Although a model is low-cost its transfer from developed to developing countries is not necessarily a priority
During the past five years, therapeutic hypothermia (TH) was shown to be effective and safe in improving neurodevelopmental outcome after hypoxic ischaemic encephalopathy (HIE) in newborns.(1) The use of this therapy has been rapidly incorporated into clinical practice in many countries, even though many doubts related to clinical management and monitoring remain unanswered.(2) The lack of a national approach to TH, such as its inclusion in protocols shared among NICUs, is widely recognized.(3)
TH is employed in 1-3/1000 births in the north of the world and is 10-20 times more frequent in low resources settings. In such critical contexts, TH may be useful, but its utility needs to be proven. Wilkinson et al. addressed the difficulties in applying trial results from developed to developing countries and underlined the need for formal, randomized controlled trials of TH in low- and middle income countries.(4)
The problem with transferring findings from an experimental context to clinical practice is one of the major challenges of modern evidence based medicine and TH is a fitting example. TH is effective if:
a) the management of multiorgan dysfunction is guaranteed;
b) appropriate interventions to confirm the diagnosis and routinely monitor cerebral function are carried out;
c) counseling and support to the family are provided.
These are the essential responsibilities and rights that must be present when TH is employed, both in the North and South of the world.
Difficulties in generalizing TH are still present in the North and are amplified in the South, where priorities and resources are different.
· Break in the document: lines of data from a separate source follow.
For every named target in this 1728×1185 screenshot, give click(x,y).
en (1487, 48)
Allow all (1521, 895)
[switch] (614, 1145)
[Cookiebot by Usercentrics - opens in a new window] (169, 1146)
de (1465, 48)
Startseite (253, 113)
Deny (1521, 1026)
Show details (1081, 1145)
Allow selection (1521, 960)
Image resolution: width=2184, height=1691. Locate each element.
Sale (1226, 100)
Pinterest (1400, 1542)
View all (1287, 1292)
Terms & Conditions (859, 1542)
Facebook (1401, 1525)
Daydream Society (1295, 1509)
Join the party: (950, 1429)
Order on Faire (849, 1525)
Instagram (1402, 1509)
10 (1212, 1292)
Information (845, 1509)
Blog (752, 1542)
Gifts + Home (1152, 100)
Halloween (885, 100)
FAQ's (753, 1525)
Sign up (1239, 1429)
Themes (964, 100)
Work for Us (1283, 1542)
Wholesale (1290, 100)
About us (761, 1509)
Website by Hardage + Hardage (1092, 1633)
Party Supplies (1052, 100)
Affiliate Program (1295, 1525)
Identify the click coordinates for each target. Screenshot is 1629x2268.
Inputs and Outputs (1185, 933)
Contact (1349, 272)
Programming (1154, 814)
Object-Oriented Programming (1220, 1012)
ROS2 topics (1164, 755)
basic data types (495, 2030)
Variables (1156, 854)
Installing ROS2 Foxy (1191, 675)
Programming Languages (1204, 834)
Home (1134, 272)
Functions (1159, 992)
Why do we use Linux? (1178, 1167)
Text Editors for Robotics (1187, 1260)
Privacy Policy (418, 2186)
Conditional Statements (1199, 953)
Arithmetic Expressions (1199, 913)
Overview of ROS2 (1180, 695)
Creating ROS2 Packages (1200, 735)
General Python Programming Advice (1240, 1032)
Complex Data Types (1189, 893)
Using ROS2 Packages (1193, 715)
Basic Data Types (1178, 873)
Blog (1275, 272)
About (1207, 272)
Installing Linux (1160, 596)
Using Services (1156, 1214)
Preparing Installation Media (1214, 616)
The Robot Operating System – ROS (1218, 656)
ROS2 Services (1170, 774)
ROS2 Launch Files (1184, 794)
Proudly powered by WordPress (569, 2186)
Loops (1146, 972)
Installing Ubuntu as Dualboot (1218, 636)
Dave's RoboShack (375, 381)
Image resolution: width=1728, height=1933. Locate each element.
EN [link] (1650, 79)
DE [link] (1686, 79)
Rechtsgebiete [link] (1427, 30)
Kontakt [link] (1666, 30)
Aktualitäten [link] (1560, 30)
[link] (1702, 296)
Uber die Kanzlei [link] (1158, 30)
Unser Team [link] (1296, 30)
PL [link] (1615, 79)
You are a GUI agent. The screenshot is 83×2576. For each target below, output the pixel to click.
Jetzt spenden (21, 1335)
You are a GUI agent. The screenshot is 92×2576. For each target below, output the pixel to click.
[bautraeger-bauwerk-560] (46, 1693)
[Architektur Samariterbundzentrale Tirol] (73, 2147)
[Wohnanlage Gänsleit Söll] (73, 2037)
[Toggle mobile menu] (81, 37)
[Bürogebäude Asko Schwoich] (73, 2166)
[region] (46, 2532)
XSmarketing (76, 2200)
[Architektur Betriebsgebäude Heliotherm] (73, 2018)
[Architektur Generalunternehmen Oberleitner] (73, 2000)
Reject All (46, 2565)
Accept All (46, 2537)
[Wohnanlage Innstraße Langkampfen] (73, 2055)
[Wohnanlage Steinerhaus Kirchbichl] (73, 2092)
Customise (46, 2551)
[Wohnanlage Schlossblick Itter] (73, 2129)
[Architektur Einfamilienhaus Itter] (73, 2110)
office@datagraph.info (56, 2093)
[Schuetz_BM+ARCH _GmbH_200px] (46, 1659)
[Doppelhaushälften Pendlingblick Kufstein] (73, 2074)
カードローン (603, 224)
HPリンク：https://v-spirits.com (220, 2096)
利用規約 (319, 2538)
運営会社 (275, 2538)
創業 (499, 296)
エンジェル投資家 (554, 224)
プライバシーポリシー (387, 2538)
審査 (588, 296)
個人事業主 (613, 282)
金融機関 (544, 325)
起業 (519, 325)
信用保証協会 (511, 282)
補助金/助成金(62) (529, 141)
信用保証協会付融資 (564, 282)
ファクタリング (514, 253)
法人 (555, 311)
There are low-cost interventions shown to be effective in reducing neonatal death and perinatal impairment outcomes in developing countries that must be implemented, diffused, and adequately monitored over the time.(5) According to the principles of equity, a global use of TH should be expected if and when other essential procedures are guaranteed.
Thus, ethical and practical priorities, especially in settings in which HIE occurs more often (i.e. rural or isolated villages), suggest that, before focusing on randomized controlled trials of TH, more effective means to provide and guarantee basic perinatal care over time in order to reduce HIE and the need for its treatment must be met.
1. Azzopardi D. Clinical management of the baby with hypoxic ischaemic encephalopathy. Early Human Develp 2010; 86:345-50.
2. Barks JD. Current controversies in hypothermic neuroprotection. Semin Fetal Neonatal Med 2008; 13:30-4.
3. Allen NM, Foran A, O'Donovan DJ. Neonatal therapeutic hypothermia: practice and opinions in the Republic of Irealand. Arch Dis Child Fetal Neonatal Ed doi:10.1136/adc.2010.195354.
4. Wilkinson DJ, Thayyil S, Robertson NJ. Ethical and practical issues relating to the global use of therapeutic hypothermia for perinatal asphyxia encephalopathy. Arch Dis Child Fetal Neonatal Ed 2011;96 F75-F78.
5. Waldemar CA et al. Newborn-care training and perinatal mortality in developing countries. N Engl J Med 2010; 362:614-23.